Items from a dataset:
[Start of Attachment]
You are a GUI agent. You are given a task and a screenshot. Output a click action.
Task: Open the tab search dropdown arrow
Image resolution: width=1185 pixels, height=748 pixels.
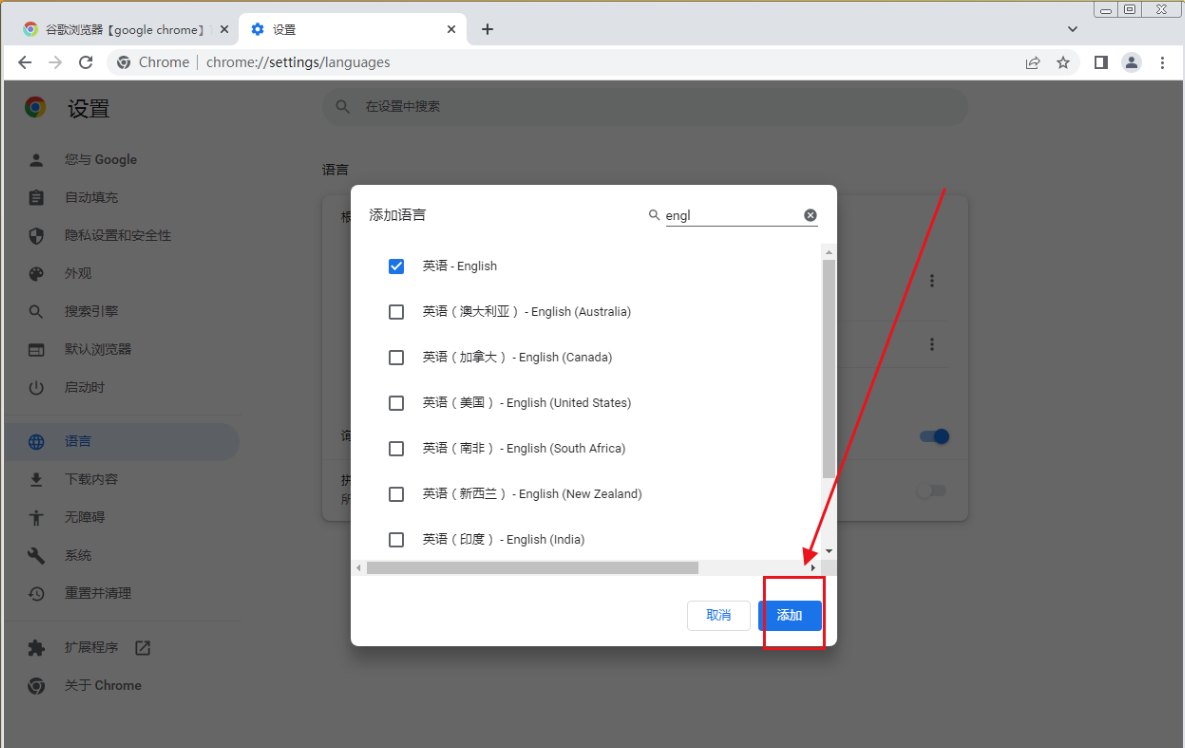(1072, 30)
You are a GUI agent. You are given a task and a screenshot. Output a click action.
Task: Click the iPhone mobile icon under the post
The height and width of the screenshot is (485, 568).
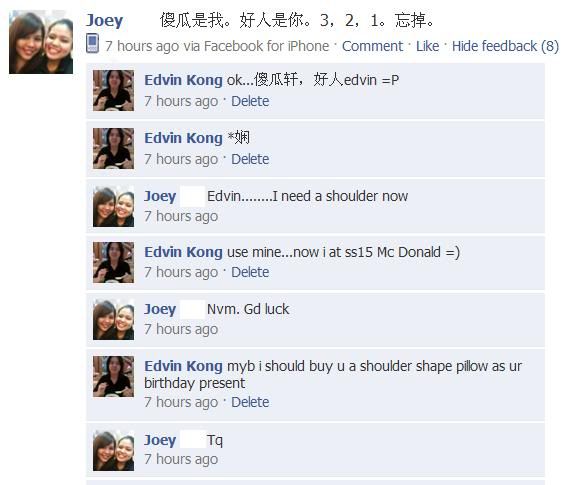coord(92,43)
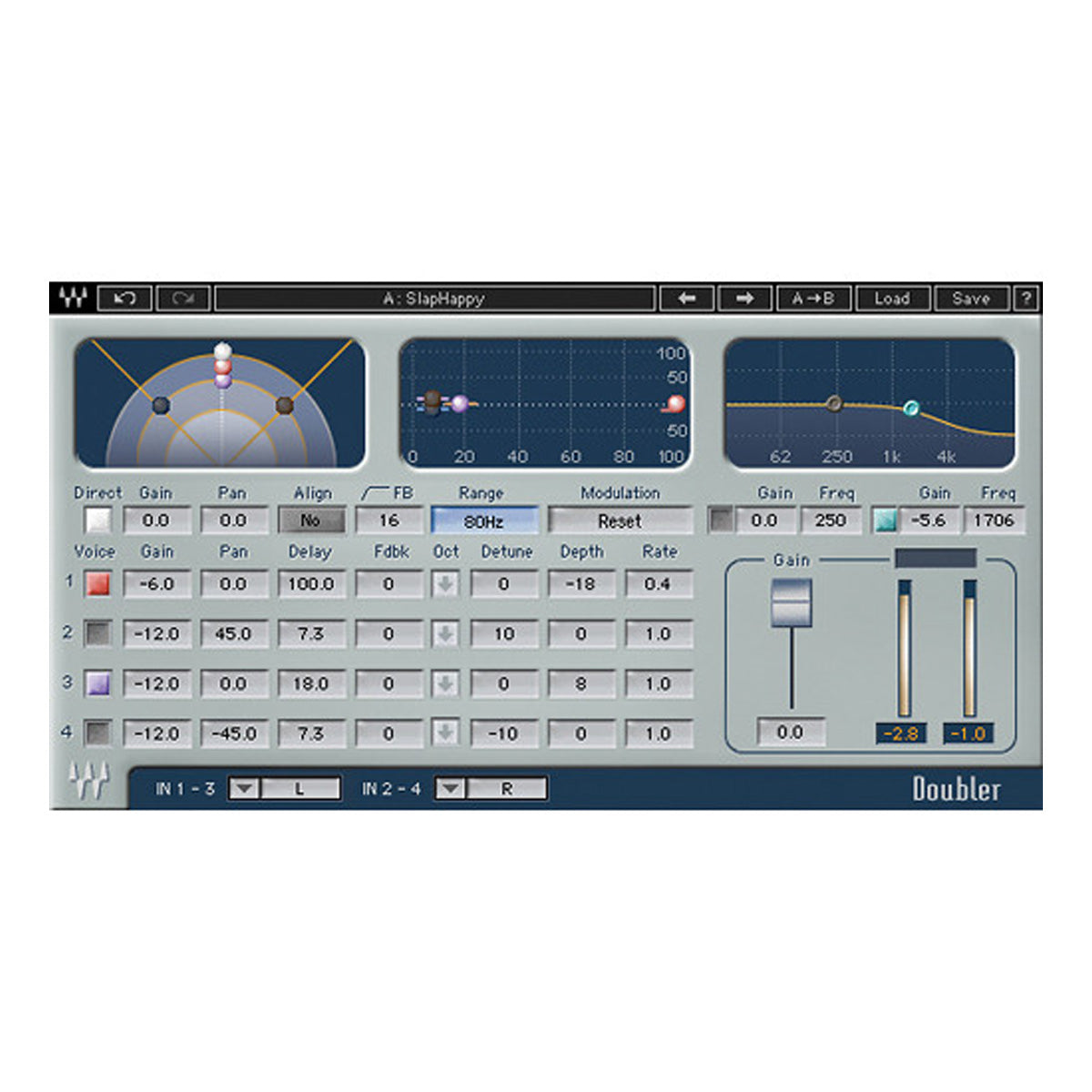Click the FB filter slope icon
The height and width of the screenshot is (1092, 1092).
point(374,492)
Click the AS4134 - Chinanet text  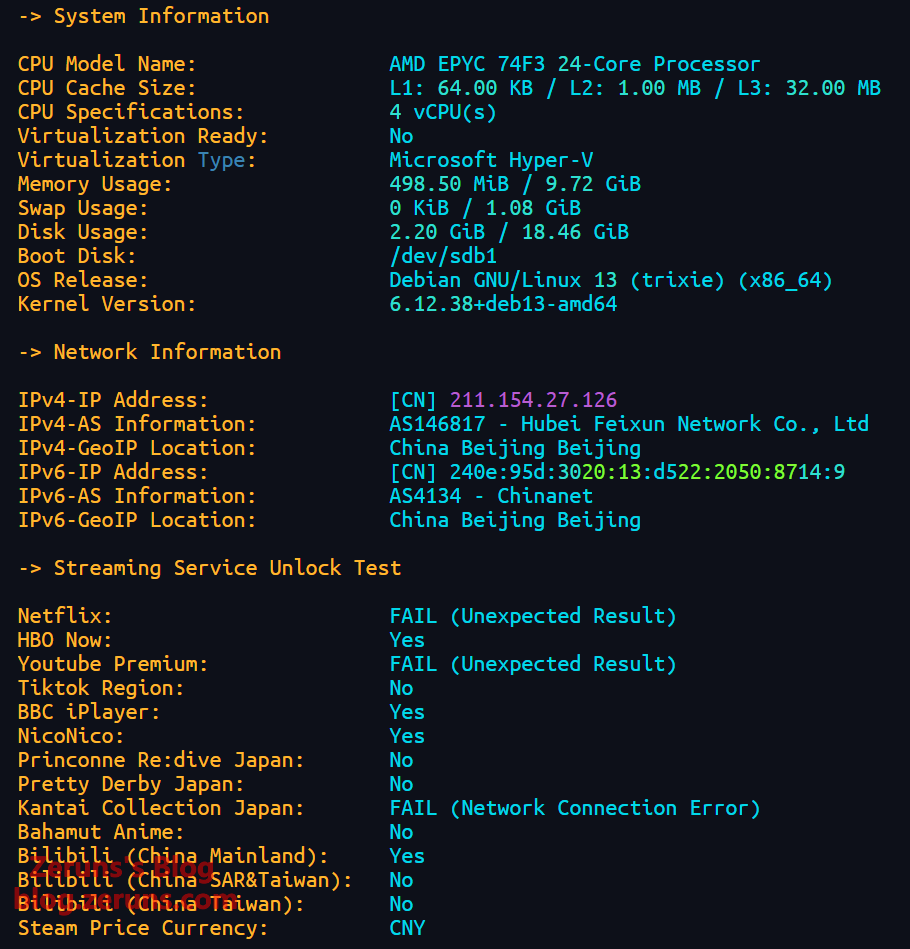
[End of Attachment]
= What the task asks =
Print only the lines from the one with "The height and width of the screenshot is (485, 568)." through the last line of the data above, exactly and with both ends, and please omit any pictures.

= Solution to this task =
The height and width of the screenshot is (485, 568).
coord(92,43)
Click the FB filter slope icon
The height and width of the screenshot is (1092, 1092).
point(374,492)
Click the AS4134 - Chinanet text  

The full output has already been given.